Sean Connery nie żyje. Legendarny aktor, który wcielił się między innymi w postać Jamesa Bonda, odszedł w sobotę, w wieku 90 lat. Przy gwieździe kina do ostatnich chwil czuwała jego druga żona Micheline Roquebrune. Francusko-marokańska malarka w rozmowie z Daily Mail wspomniała swojego zmarłego męża oraz pokazała ich ostatnią wspólną fotografię z celebrowania 45. rocznicy ślubu.
91-letnia Roquebrune przyznała, że aktor przez ostatni czas cierpiał na demencję. Podkreśliła również, że z Connerym miała "cudowne życie":
Miał demencję i to go dobiło. Chciał odejść bez zamieszania. Był wspaniały i mieliśmy razem cudowne życie. Był wzorem mężczyzny. Wiem, że bez niego będzie bardzo ciężko. Ale to nie mogło trwać wiecznie i odszedł spokojnie.
Stan zdrowotny aktora ostatnio znacznie się pogorszył. Roquebrune towarzyszyła mu w ostatnich chwilach:
To nie było życie dla niego, ostatnio nie potrafił się wypowiedzieć. Przynajmniej umarł we śnie i było tak spokojnie. Byłam z nim cały czas, a on po prostu się odszedł. Tego właśnie chciał.
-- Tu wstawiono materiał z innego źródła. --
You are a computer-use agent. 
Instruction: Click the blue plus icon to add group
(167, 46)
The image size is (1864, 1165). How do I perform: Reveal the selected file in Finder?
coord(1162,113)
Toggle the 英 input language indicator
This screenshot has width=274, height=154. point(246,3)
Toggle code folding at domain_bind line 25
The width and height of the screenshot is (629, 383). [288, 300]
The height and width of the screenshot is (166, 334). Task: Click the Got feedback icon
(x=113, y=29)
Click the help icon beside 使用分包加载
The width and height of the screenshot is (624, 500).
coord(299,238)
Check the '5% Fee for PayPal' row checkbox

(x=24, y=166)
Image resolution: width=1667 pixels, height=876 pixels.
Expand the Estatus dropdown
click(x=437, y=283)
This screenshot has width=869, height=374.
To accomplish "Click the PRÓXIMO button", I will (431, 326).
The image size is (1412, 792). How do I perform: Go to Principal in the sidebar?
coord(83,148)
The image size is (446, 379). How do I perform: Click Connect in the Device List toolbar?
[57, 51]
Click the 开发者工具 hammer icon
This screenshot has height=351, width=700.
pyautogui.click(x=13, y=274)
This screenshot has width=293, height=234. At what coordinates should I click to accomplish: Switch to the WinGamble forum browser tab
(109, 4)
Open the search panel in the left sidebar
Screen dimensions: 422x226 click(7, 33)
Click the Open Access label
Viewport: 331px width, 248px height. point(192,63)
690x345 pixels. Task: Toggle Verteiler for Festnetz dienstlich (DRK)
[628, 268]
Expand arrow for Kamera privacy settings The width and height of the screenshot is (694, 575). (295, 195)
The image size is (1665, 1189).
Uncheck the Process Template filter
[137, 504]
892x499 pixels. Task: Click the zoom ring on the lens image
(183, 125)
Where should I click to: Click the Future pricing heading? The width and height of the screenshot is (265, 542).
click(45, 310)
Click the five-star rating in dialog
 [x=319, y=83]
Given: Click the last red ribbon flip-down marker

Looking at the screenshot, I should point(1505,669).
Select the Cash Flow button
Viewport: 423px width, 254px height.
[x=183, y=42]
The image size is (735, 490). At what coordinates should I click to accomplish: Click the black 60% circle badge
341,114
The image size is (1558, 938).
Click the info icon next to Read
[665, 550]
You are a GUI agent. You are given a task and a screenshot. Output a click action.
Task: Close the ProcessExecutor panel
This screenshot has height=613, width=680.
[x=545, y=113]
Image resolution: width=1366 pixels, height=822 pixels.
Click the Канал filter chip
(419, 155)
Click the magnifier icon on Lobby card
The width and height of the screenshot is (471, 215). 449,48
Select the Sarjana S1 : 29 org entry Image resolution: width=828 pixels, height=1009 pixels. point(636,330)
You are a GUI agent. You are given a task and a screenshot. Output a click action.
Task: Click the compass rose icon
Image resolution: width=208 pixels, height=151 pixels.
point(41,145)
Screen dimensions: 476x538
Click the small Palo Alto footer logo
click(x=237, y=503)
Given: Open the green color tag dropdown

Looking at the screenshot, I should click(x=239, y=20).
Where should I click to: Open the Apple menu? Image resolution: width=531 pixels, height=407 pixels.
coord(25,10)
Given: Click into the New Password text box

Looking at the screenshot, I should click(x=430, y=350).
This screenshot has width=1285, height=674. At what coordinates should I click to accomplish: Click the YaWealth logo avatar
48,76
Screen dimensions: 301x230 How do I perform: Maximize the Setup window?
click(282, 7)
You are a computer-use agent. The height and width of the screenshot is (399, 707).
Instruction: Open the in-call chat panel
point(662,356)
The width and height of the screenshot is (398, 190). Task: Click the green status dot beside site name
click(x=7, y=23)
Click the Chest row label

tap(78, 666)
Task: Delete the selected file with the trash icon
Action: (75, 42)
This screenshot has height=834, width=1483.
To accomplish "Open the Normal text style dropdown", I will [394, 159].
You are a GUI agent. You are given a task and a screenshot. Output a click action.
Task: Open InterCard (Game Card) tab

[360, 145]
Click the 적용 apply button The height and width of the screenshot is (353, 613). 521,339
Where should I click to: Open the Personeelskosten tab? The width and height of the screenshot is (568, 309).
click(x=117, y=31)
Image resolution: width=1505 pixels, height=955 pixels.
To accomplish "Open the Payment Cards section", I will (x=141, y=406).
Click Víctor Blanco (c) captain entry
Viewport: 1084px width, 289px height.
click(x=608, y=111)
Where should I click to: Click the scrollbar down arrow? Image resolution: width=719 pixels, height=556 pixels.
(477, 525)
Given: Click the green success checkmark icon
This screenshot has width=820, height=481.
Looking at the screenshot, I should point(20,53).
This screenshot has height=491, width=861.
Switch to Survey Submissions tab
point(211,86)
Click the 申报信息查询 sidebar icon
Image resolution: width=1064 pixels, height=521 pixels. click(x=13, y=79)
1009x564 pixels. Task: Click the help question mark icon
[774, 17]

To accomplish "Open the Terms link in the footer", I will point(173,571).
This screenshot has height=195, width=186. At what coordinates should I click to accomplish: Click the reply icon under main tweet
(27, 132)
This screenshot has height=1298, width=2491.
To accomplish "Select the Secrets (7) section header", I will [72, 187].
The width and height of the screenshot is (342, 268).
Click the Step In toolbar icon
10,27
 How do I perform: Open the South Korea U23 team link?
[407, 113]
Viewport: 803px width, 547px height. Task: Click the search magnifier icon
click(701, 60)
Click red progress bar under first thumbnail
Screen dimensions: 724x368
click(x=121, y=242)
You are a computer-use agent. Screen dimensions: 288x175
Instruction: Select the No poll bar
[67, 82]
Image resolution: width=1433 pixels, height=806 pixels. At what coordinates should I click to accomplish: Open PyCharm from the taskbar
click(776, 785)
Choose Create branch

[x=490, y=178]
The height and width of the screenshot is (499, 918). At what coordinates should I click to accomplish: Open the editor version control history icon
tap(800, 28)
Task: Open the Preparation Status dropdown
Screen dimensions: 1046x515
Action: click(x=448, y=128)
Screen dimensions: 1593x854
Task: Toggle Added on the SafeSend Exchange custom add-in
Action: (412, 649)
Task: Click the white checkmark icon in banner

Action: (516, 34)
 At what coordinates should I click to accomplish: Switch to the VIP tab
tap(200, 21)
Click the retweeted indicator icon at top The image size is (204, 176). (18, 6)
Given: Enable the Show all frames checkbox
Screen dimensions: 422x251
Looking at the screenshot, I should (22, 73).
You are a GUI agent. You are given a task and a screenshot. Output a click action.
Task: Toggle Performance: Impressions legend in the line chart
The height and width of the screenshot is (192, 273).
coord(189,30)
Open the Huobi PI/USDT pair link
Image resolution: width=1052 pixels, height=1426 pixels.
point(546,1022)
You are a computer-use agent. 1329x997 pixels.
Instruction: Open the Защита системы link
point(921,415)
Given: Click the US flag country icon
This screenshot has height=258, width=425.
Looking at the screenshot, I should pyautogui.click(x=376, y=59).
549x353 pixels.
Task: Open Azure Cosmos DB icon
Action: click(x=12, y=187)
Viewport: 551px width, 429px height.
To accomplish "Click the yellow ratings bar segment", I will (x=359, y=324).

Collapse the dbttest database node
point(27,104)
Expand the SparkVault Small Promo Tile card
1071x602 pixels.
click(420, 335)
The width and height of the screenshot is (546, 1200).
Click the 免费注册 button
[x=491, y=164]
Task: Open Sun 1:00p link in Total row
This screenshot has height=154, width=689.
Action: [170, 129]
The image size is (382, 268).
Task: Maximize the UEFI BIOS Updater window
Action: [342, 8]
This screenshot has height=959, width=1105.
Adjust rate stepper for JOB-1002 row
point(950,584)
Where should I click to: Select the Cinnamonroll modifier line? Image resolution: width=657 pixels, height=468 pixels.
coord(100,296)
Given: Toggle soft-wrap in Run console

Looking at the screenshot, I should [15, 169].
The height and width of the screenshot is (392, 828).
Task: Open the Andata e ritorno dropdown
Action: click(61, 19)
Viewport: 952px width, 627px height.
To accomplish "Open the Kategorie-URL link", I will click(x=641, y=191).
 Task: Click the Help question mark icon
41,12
91-letnia malarka poznała swojego przyszłego męża w 1970 roku na turnieju golfowym. Sean poślubił ją podczas prywatnej ceremonii w maju 1975 roku. Micheline była wcześnie dwukrotnie zamężna, a Sean rozstał się ze swoją pierwszą żoną Diane Cilento w 1973 roku. Micheline ma troje dzieci z jej poprzednich małżeństw, a Connery doczekał się syna Jasona, który również jest aktorem i reżyserem.